### Instructions for the task
Render the material from the line containing "Given: Click the percent symbol in score ring" through the line containing "Looking at the screenshot, I should 120,136." as a Markdown table with the columns Row and Line. Number each line in the Row column, skip any blank lines, and leave the pictures out.

--- start Input for this task ---

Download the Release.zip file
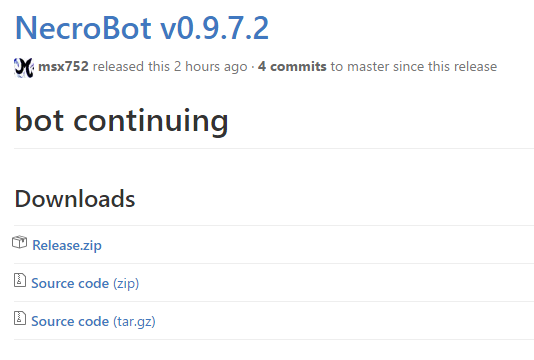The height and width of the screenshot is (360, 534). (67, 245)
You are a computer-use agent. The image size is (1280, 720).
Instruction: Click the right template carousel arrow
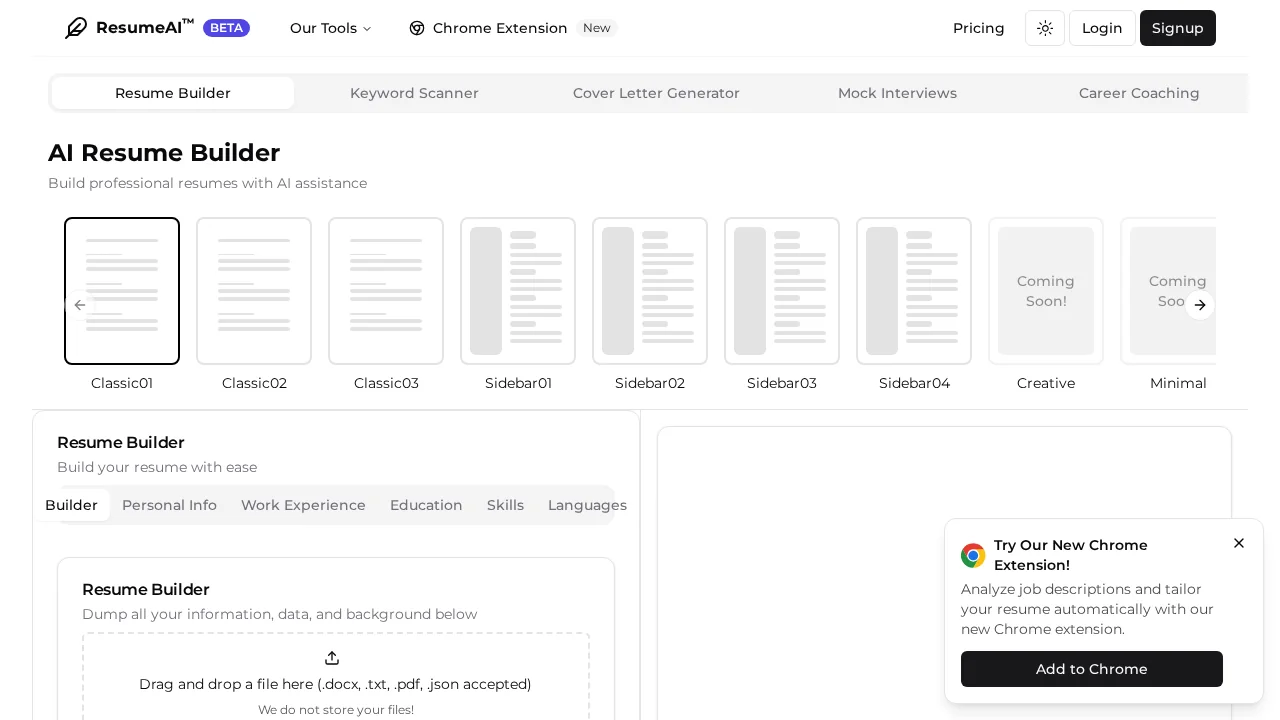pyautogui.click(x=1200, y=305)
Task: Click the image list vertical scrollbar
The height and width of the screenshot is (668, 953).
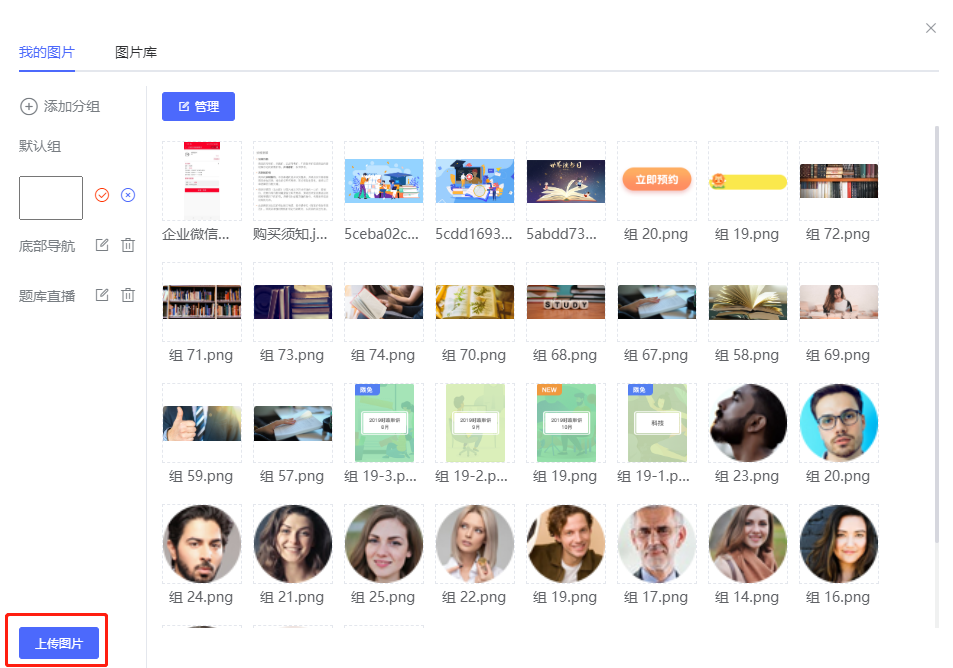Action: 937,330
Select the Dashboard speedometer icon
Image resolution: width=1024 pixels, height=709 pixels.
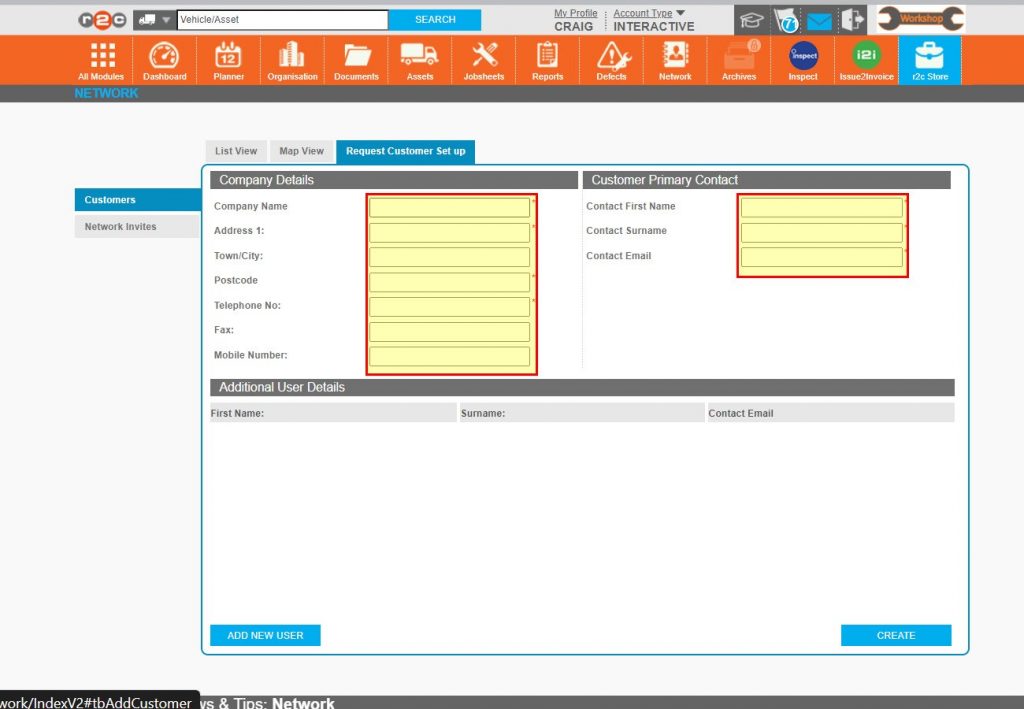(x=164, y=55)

--- end Input for this task ---
--- start Input for this task ---

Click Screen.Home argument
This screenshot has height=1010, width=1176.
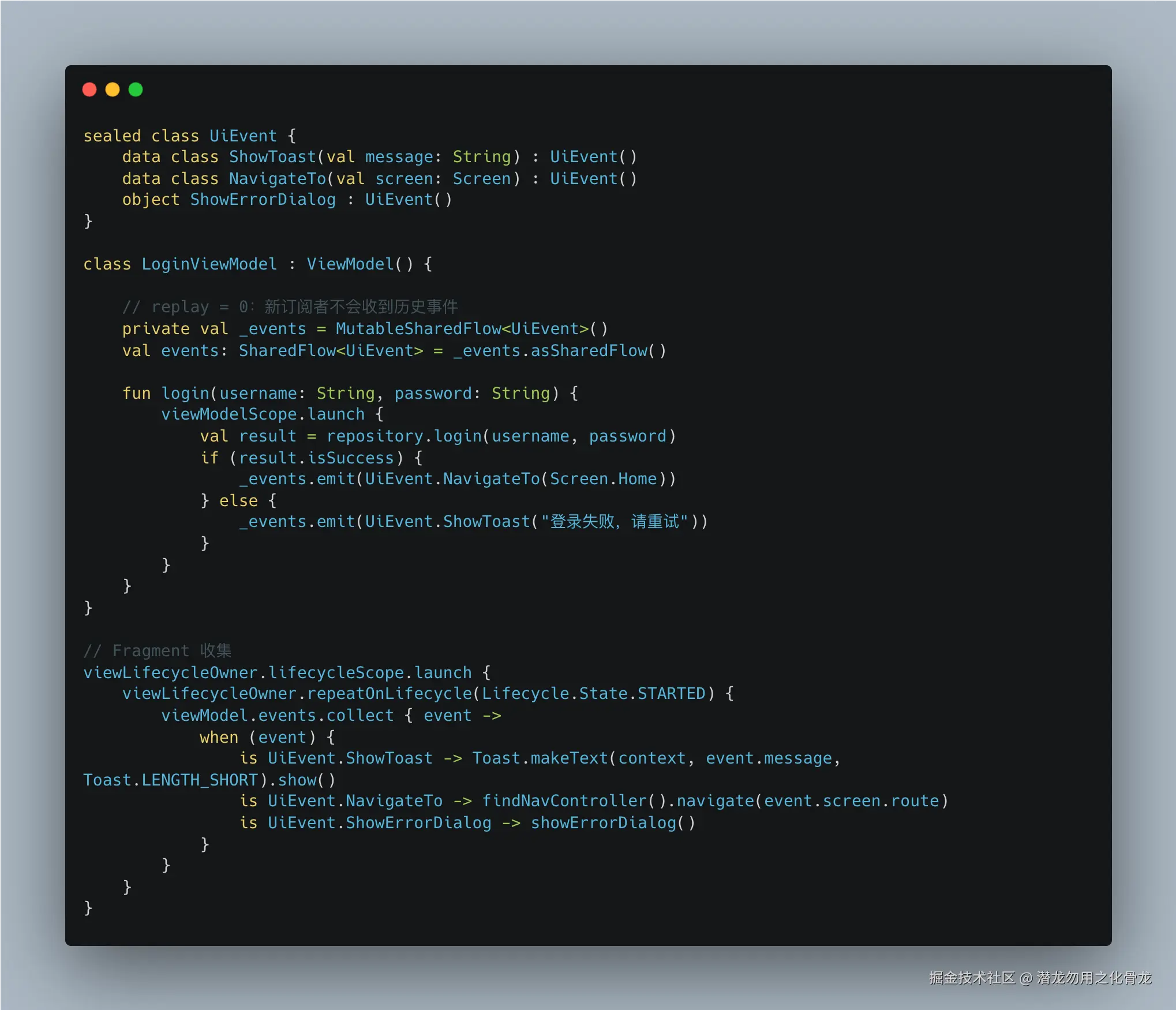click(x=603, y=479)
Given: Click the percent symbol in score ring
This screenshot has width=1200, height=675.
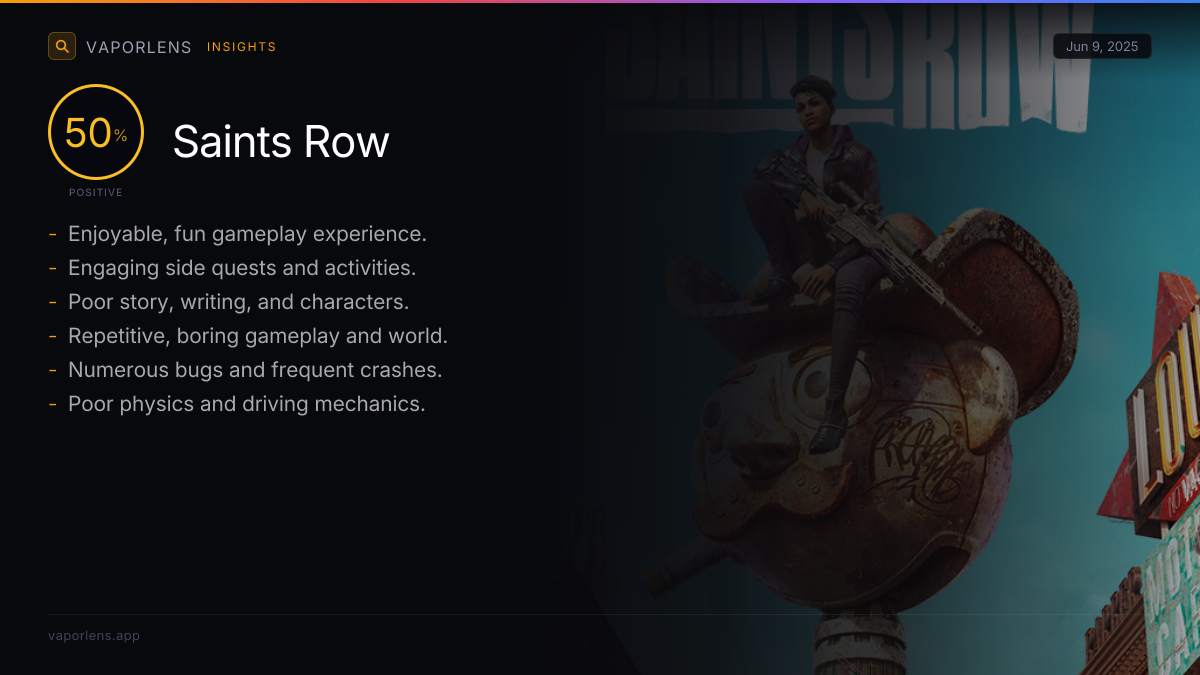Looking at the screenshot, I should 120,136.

--- end Input for this task ---

### The output
| Row | Line |
|---|---|
| 1 | Given: Click the percent symbol in score ring |
| 2 | This screenshot has width=1200, height=675. |
| 3 | Looking at the screenshot, I should 120,136. |